> [TEXT FOR ANALYSIS]
◇ ◇ ◇ ◇ ◇ ◇ ◇
However, in Mexico, there is still considerable uncertainty throughout the value chain because of unstable sugarcane yields in various regions, heterogeneous processing technologies in sugar mills, high fuel and water consumption in cane processing, and the energy market that ignores the effects of ethanol fuel use on vehicle emissions and environmental benefits. Therefore, even in Mexico City, Monterrey, and Guadalajara (the largest cities in the country with substantial automobile-generated environmental pollution problems), there is hesitation about the adoption of bioethanol fuels. Although it is recognized that ethanol fuels can help mitigate GHG emissions, changes required in vehicle engines for the purpose discourage the consumers (Alvim et al. 2017). Conventional vehicles do not support high levels of ethanol; to minimize the adverse effects of using higher levels of ethanol, combustion and emission control systems need to be optimized for blended fuel. Furthermore, role of Mexican research bodies is also expected to have limited impact on country’s legislation and strategic direction to lessen the dependence on gasoline for environmental and social reasons (Gracida Rodríguez and Pérez-Díaz 2014). It is anticipated that biofuel usage will increase in the urban zones in some years; however, to a limited extent, that is unlikely to significantly improve the air quality in such areas (Ruiz et al. 2016).

In spite of the hurdles, keeping in view current production capacity and distilling technologies available, only sugarcane industry can generate enough supplies to target ethanol blending in Mexico. García et al. (2017) reported that, currently, imports account for 48% of the country’s overall gasoline consumption. Thus, the price of gasoline in Mexico is dependent on the exchange rate and international oil geopolitics. Adopting ethanol blends can help Mexico reduce its gasoline imports and assist in saving foreign exchange and ensuring energy security. For achieving this goal, the Mexican sugar industry needs to maximize the bioethanol yields of sugarcane, minimize the energy consumption by the sugar and ethanol mills, and maximize surplus electricity production through process and technological improvements.
◇ ◇ ◇ ◇ ◇ ◇ ◇
> [WHAT IS BEING ASKED]
Answer these questions using the passage on ethanol fuel in Mexico above:
1. Which three cities does it identify as the largest in the country?
2. According to García et al. (2017), what share of Mexico's overall gasoline consumption is accounted for by imports?
3. Which industry does it say is the only one that can generate enough supplies to target ethanol blending in Mexico?

> [RECORDED INFORMATION]
◇ ◇ ◇ ◇ ◇ ◇ ◇
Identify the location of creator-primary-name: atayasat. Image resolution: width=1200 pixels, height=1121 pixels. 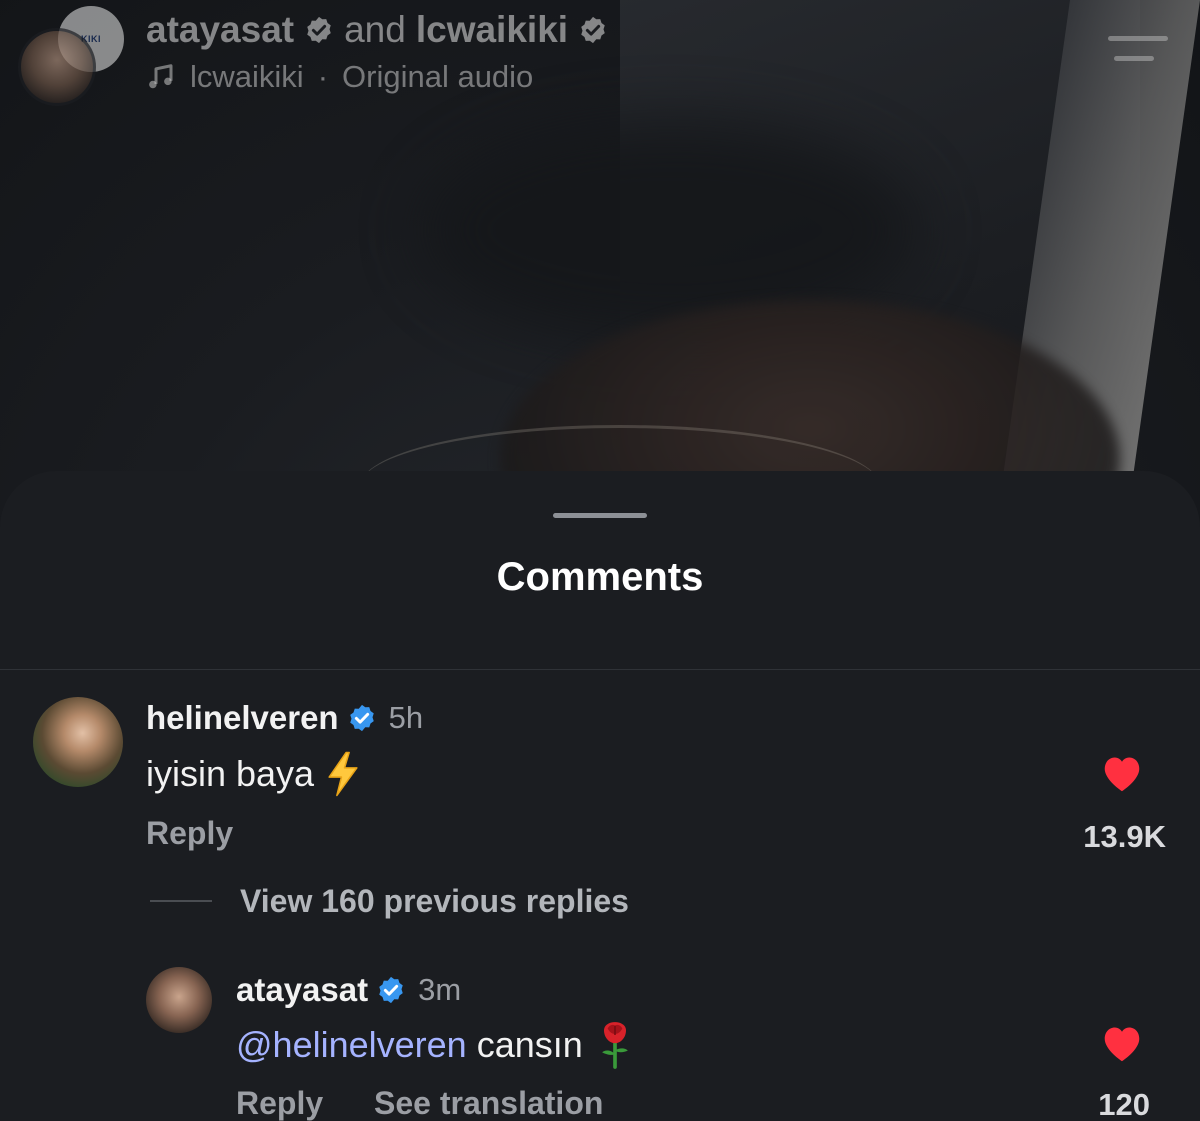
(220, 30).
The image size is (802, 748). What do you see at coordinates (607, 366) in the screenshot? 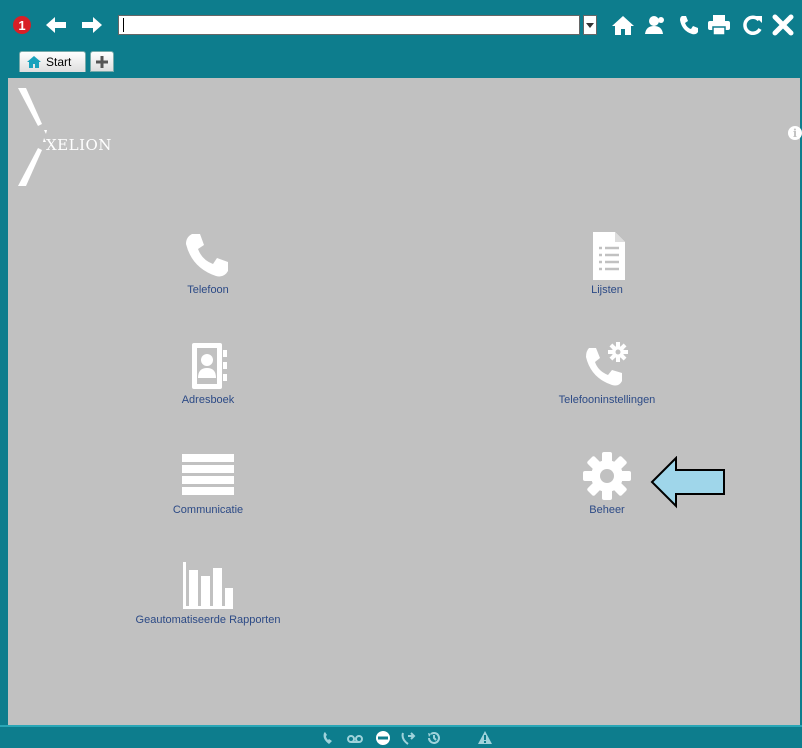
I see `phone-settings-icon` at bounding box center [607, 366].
◇ ◇ ◇ ◇ ◇ ◇ ◇
> [RESULT FOR THIS TASK]
1. Mexico City, Monterrey, and Guadalajara.
2. 48%.
3. The sugarcane industry.